- Episode no.: Season 3 Episode 20
- Directed by: Pamela Fryman
- Written by: Craig Thomas; Carter Bays;
- Production code: 3ALH20
- Original air date: May 19, 2008

Guest appearances
- John Getz as Bob Hewitt; Doug Benson as Cool Customs Guy; Darcy Rose Byrnes as Lucy; Anthony Palermo as Customs Guy; Sarah Chalke as Stella;

Episode chronology
| ← Previous "Everything Must Go" | Next → "Do I Know You?" |
- How I Met Your Mother season 3

= Miracles (How I Met Your Mother) =

"Miracles" is the 20th and final episode of the third season of the CBS television series How I Met Your Mother and 64th overall. It was written by series creators Craig Thomas and Carter Bays, and directed by Pamela Fryman. It originally aired on May 19, 2008.

==Plot==
While in a cab, Ted is hit by a car speeding through an intersection. The entire gang, except Barney, rush to the hospital and are relieved to find that he is perfectly fine. Ted reveals that he and Stella had gotten into a fight after she invited him to her sister's wedding in six months and he broke up with her, realizing that they could be moving too fast. When the accident occurred, Ted had seen all the things that he loved, allowing him to re-examine his relationship with Stella and realize that he wants her back. Stella arrives in the hospital and reveals she has forgiven Ted. However, when she learns Ted thought they had broken up (while she thought they had only gotten into a small fight), Stella becomes upset and explicitly breaks up with him.

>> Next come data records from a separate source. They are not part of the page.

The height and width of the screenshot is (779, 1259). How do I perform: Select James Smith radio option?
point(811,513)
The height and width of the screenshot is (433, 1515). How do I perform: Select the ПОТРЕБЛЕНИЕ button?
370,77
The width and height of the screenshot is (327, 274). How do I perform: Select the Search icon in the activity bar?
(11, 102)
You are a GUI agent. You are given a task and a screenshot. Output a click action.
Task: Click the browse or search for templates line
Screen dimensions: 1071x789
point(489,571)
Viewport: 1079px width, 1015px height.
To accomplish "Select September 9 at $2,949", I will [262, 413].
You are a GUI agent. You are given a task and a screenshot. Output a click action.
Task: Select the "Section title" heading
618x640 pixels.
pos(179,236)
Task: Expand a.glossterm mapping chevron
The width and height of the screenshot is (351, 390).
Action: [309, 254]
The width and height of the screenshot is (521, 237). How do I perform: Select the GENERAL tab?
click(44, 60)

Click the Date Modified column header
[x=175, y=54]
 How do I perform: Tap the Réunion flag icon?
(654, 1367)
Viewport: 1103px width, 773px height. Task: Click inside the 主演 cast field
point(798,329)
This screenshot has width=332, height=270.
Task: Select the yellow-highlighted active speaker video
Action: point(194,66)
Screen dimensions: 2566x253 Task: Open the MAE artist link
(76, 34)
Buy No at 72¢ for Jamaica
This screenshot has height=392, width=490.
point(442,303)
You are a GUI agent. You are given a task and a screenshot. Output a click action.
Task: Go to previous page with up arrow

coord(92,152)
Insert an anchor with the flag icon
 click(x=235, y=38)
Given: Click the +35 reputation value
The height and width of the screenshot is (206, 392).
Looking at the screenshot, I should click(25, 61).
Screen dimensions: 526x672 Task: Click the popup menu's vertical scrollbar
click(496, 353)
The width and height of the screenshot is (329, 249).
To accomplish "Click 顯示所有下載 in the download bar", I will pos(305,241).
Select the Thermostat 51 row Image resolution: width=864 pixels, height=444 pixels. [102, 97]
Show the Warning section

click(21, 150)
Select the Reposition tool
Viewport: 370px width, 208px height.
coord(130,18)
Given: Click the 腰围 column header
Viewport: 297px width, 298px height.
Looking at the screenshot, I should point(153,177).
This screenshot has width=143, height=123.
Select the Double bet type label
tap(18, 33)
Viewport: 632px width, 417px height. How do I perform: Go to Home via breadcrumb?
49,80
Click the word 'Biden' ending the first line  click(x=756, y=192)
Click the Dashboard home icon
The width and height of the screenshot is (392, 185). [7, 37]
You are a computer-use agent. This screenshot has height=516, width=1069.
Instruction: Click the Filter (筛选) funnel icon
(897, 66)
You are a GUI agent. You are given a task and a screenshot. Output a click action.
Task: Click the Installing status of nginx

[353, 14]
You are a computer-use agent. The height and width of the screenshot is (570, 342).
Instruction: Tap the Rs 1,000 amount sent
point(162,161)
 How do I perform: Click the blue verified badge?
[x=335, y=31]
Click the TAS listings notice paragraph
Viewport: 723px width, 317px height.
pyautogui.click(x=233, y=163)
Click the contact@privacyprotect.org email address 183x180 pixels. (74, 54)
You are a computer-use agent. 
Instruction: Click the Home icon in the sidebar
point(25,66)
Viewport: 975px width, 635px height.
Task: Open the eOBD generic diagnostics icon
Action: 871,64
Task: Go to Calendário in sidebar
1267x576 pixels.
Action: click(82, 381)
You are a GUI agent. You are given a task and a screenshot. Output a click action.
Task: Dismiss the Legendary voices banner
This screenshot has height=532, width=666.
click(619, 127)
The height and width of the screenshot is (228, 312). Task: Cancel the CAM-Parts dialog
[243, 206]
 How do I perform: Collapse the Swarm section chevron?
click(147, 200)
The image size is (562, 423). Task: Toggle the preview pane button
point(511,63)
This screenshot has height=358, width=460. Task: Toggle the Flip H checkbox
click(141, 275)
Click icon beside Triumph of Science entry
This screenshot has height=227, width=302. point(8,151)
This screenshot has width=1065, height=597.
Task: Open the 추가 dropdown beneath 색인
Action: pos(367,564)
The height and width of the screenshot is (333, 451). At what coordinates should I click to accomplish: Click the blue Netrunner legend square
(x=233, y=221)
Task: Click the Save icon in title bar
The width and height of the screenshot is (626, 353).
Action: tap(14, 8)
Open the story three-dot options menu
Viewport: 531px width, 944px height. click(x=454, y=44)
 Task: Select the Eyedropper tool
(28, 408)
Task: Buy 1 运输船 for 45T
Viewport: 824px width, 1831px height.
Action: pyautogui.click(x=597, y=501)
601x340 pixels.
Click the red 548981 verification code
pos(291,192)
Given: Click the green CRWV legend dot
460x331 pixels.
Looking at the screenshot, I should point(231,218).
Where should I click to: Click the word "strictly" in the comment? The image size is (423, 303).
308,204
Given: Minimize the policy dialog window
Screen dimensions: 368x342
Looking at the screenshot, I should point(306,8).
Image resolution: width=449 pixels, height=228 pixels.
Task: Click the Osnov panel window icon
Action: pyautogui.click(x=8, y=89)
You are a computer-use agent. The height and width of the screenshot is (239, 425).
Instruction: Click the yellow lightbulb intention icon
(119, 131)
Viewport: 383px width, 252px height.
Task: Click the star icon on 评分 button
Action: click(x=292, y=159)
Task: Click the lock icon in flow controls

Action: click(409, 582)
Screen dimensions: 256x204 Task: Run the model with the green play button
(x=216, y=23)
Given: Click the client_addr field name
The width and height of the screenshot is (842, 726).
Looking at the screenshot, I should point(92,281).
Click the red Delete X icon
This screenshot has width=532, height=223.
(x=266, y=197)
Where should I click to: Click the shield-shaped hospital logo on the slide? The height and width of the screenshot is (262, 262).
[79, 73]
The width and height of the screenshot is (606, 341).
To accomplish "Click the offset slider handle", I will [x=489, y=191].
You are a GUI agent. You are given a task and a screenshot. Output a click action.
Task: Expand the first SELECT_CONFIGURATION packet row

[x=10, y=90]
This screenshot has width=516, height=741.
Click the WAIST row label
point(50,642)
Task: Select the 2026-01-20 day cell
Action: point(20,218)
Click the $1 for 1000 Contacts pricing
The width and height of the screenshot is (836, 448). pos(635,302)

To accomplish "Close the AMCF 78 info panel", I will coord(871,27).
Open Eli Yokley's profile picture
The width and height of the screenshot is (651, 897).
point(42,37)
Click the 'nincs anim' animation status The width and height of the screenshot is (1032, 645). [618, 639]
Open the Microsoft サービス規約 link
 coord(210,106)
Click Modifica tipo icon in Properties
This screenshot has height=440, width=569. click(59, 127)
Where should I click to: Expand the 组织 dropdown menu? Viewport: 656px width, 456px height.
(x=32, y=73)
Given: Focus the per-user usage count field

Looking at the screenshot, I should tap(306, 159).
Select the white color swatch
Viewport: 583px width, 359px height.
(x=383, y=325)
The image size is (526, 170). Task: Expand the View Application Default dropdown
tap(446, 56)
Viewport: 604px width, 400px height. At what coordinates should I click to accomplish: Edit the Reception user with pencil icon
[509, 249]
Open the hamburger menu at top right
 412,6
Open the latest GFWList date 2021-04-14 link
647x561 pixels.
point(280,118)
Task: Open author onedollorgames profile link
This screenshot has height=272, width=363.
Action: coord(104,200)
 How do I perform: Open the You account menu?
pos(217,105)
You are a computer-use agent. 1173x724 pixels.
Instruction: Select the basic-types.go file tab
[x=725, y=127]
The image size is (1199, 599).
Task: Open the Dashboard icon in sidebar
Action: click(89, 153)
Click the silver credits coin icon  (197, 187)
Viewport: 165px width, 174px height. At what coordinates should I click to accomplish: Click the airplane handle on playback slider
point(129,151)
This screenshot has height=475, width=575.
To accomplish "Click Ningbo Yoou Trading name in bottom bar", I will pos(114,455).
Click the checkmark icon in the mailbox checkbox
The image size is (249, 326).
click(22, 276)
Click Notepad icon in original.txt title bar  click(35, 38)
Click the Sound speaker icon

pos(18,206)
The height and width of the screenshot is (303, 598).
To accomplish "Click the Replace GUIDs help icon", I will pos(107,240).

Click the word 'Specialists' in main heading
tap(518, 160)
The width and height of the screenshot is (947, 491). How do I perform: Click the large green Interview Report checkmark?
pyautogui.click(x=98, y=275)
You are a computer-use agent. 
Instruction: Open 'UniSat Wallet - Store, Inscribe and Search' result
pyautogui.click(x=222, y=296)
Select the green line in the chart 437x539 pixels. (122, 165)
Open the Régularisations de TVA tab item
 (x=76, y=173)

Lily calls Barney to tell him about Ted's accident, but he hangs up before she can tell him that Ted is fine, seemingly not caring. However, it is revealed Barney skipped an important business meeting and ran all the way to the hospital. He ends up getting hit by a bus and breaks nearly all the bones in his body. Touched that Barney was so concerned about him, Ted and Barney finally declare themselves as bros once more. While Marshall and Lily joke about what Barney must have seen when he was hit by the bus, Barney stares longingly at Robin, implying that he loves her. Meanwhile, Marshall attributes Ted and Barney surviving their respective accidents as miracles, a notion Robin dismisses as she does not believe in miracles.

Marshall begins to relate a series of anecdotes (shown in flashbacks) where he believed a miracle had occurred. The stories involve a pencil falling from the ceiling and bouncing into Barney's nose, Marshall successfully smuggling drugs from Amsterdam to the United States due to the customs officer changing shifts while about to have his luggage inspected and Marshall losing his job because of head lice he had gotten from Lily's kindergarten class shortly before Marshall's boss was arrested. Robin dismisses all of Marshall's perceived miracles and reveals why she does not believe in them: when she was a child and her dog was dying, her parents and the veterinarian supposedly saved her dog with a special operation, which "turned" her dog into a turtle. After the nurse tells Ted he can leave, he rushes out to meet Stella, who is at Kiddy Fun Land with her daughter. He gives Stella a small orange kangaroo stuffed animal and explains that he unsuccessfully tried to get a fake diamond ring. Stella is confused as to why he would need a diamond ring, and Ted proposes to her.

==Production==
In an interview for Television Without Pity, series co-creator Craig Thomas said he always knew he wanted to end a season on a proposal if the show was successful.

==Critical response==
The episode was received positively. Donna Bowman of The A.V. Club praised the episode, rating the episode A−. Omar of Television Without Pity rated the episode with a grade B+. IGN gave the episode 8.5 out of 10.